** Start TEXT EXCERPT **

Extra SHA-pseudocode

An anonymous user has kindly contributed pseudocode for SHA-256, in addition to the pseudocode for SHA-1. This is great to have, but I'm concerned that the article is a little over-burdened with pseudo-code at present. We don't want to lose this information, so perhaps we could move the SHA-256 description elsewhere: maybe a SHA-256 pseudocode page, or onto WikiSource...what do people think? — Matt Crypto 19:18, 14 Mar 2005 (UTC)

Hi, I recently added hash-it.net to the list of external links, and it was removed and marked as "spam". I would like to discuss this because I feel it is a valuable resource to people who would like to hash relatively short strings. I think that hash 'em all is fantastic because of it's wide support, but there is no need for a page request every time you want to hash something. Also, it's kind of weird to have "Online Hash Calculators" as a large heading and with just one link underneath it... —Preceding unsigned comment added by 98.216.116.86 (talk) 05:00, 7 September 2008 (UTC)

Hi -- I replied to your comments here. Feel free to re-add the link. Feezo (Talk) 05:48, 7 September 2008 (UTC)

It doesn't matter much, but I think a good rule of thumb is to have only one good link for a certain type of thing -- "Wikipedia is not a link repository", and all that. If we already have one link to a Javascript SHA calculator, why do we need another? Eventually, the External Links section starts to clutter up as developers inevitably add more links to their particular SHA implementations. To me, it seems easier just to say, "we only need one of those, thanks" at the outset. — Matt Crypto 01:07, 18 Mar 2005 (UTC)

** End TEXT EXCERPT **
** Start RECORD LIST **

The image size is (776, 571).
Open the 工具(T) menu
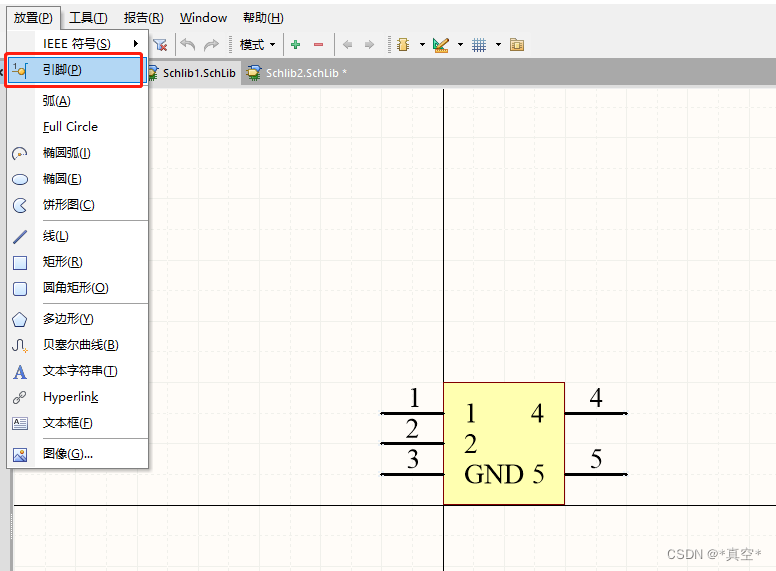pos(88,18)
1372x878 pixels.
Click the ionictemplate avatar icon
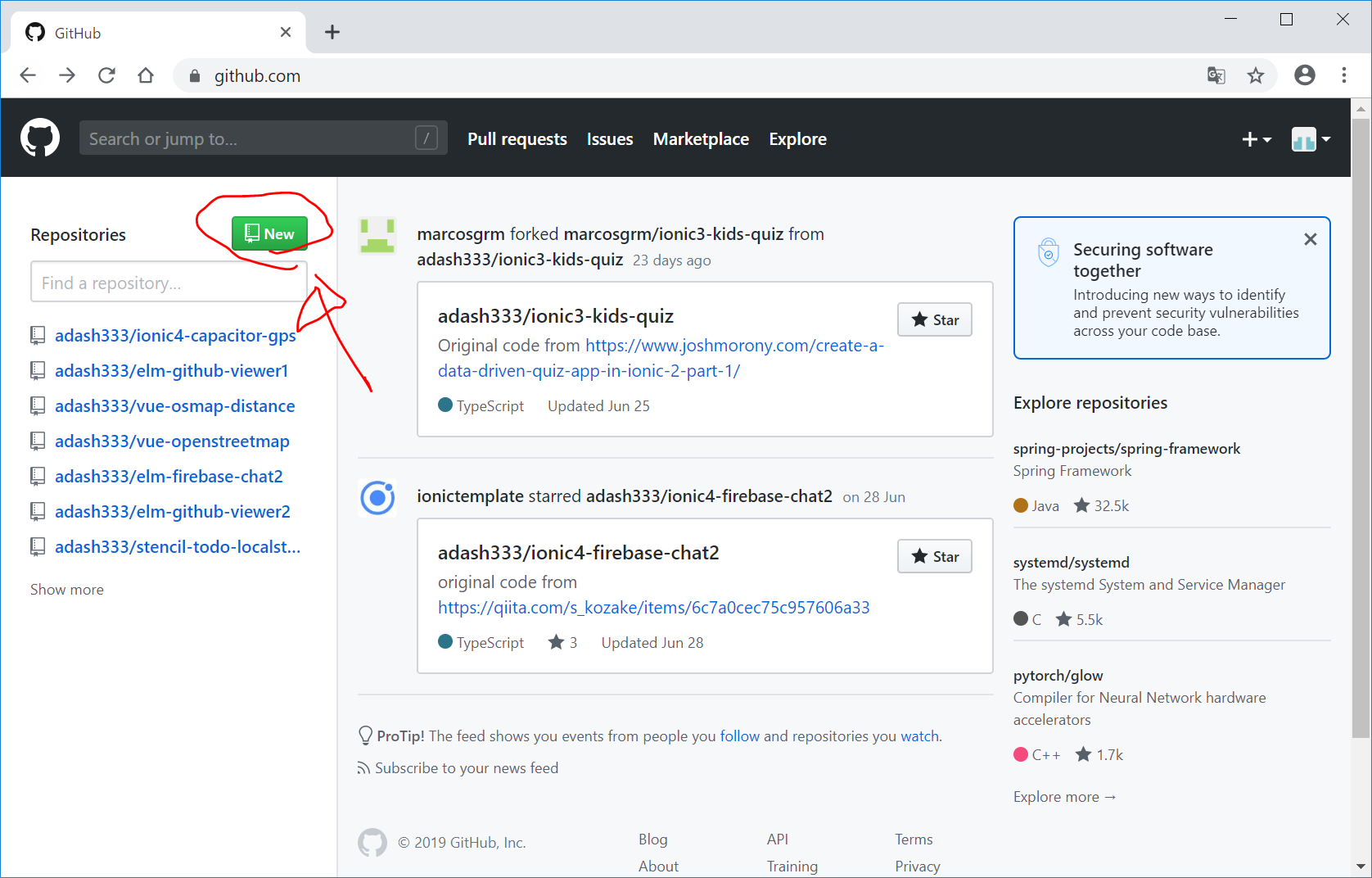377,497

** End RECORD LIST **

JOB 1:
Transcribe the part of the SHA discussion that opens with the words containing "Hi, I recently" and closes with "05:00, 7 September 2008 (UTC)".
JOB 2:
Answer these about the SHA discussion:
(a) Which website did the unsigned commenter add to the list of external links?
(b) Which pseudocode did Matt Crypto suggest moving to another page?
(c) What did Feezo tell the commenter to feel free to do?

EXPECTED ANSWER 1:
Hi, I recently added hash-it.net to the list of external links, and it was removed and marked as "spam". I would like to discuss this because I feel it is a valuable resource to people who would like to hash relatively short strings. I think that hash 'em all is fantastic because of it's wide support, but there is no need for a page request every time you want to hash something. Also, it's kind of weird to have "Online Hash Calculators" as a large heading and with just one link underneath it... —Preceding unsigned comment added by 98.216.116.86 (talk) 05:00, 7 September 2008 (UTC)

EXPECTED ANSWER 2:
(a) hash-it.net
(b) The SHA-256 pseudocode
(c) Re-add the link